(TASK DETAILS) Among the records below, find the lines that contain "will" and copy each of them.

-- Opening Marker --

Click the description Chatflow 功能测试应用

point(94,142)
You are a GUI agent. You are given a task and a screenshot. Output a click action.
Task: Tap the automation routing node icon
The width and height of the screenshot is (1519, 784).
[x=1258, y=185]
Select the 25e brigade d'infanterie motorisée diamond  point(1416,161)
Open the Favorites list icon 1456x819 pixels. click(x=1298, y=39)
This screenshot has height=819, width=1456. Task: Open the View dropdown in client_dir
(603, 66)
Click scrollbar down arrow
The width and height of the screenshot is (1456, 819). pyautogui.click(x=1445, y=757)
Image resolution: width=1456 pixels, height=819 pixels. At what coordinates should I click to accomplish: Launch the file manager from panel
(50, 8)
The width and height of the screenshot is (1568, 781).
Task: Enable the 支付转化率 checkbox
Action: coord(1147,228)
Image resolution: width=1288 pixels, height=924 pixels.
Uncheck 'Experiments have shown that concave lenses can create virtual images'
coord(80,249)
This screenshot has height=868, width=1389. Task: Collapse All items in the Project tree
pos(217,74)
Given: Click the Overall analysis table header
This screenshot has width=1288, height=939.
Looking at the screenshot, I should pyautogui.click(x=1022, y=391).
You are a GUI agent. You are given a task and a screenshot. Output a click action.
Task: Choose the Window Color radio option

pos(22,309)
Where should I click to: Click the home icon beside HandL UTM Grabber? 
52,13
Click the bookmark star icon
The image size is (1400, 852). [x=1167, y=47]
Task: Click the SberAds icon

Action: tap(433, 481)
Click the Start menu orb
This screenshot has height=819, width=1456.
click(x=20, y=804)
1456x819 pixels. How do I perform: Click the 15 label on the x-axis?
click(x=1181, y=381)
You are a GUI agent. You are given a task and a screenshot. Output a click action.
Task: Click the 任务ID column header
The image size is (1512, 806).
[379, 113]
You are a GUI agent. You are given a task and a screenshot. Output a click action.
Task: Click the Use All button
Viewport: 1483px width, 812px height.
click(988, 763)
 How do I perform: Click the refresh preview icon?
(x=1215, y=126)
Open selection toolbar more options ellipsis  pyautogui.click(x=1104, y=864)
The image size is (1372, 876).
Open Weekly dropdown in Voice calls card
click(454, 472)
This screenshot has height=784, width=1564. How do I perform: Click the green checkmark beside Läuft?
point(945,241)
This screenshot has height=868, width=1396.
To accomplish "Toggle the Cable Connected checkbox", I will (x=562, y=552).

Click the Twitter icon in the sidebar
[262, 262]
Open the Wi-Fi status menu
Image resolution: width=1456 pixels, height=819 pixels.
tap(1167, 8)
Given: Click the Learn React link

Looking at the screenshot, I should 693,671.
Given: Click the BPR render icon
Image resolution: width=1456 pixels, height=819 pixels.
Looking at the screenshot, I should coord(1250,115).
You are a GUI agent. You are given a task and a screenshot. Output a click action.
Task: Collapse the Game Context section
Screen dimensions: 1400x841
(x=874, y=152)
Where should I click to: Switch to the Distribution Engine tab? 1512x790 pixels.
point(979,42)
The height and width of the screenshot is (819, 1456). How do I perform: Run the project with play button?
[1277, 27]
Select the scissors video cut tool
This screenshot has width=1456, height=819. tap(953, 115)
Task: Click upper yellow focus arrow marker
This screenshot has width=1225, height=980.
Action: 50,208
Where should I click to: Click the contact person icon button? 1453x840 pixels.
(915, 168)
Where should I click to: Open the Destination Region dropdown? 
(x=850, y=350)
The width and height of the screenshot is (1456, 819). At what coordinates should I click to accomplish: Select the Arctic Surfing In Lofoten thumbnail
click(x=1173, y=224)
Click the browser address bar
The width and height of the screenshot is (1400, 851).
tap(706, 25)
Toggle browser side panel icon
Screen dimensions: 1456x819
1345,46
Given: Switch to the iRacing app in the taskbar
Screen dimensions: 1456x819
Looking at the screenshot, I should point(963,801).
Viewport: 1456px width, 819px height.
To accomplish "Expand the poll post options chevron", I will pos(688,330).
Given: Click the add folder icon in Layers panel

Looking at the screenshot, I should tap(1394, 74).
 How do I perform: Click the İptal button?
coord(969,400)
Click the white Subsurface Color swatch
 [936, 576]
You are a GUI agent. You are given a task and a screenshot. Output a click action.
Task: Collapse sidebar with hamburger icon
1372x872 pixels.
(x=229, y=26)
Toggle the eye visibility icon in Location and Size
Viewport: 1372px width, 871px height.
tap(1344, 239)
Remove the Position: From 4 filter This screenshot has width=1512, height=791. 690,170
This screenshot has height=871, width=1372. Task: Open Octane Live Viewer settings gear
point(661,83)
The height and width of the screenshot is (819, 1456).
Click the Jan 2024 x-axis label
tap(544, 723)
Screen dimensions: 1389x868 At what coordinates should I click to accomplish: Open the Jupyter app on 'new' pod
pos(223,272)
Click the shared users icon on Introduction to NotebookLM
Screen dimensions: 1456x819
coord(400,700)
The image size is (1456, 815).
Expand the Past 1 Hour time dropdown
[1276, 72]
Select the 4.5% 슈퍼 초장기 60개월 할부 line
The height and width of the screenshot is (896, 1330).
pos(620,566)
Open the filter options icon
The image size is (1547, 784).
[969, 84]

-- Closing Marker --

(OUTPUT OF THE TASK)
To accomplish "Toggle the Cable Connected checkbox", I will (x=562, y=552).
To accomplish "Expand the poll post options chevron", I will pos(688,330).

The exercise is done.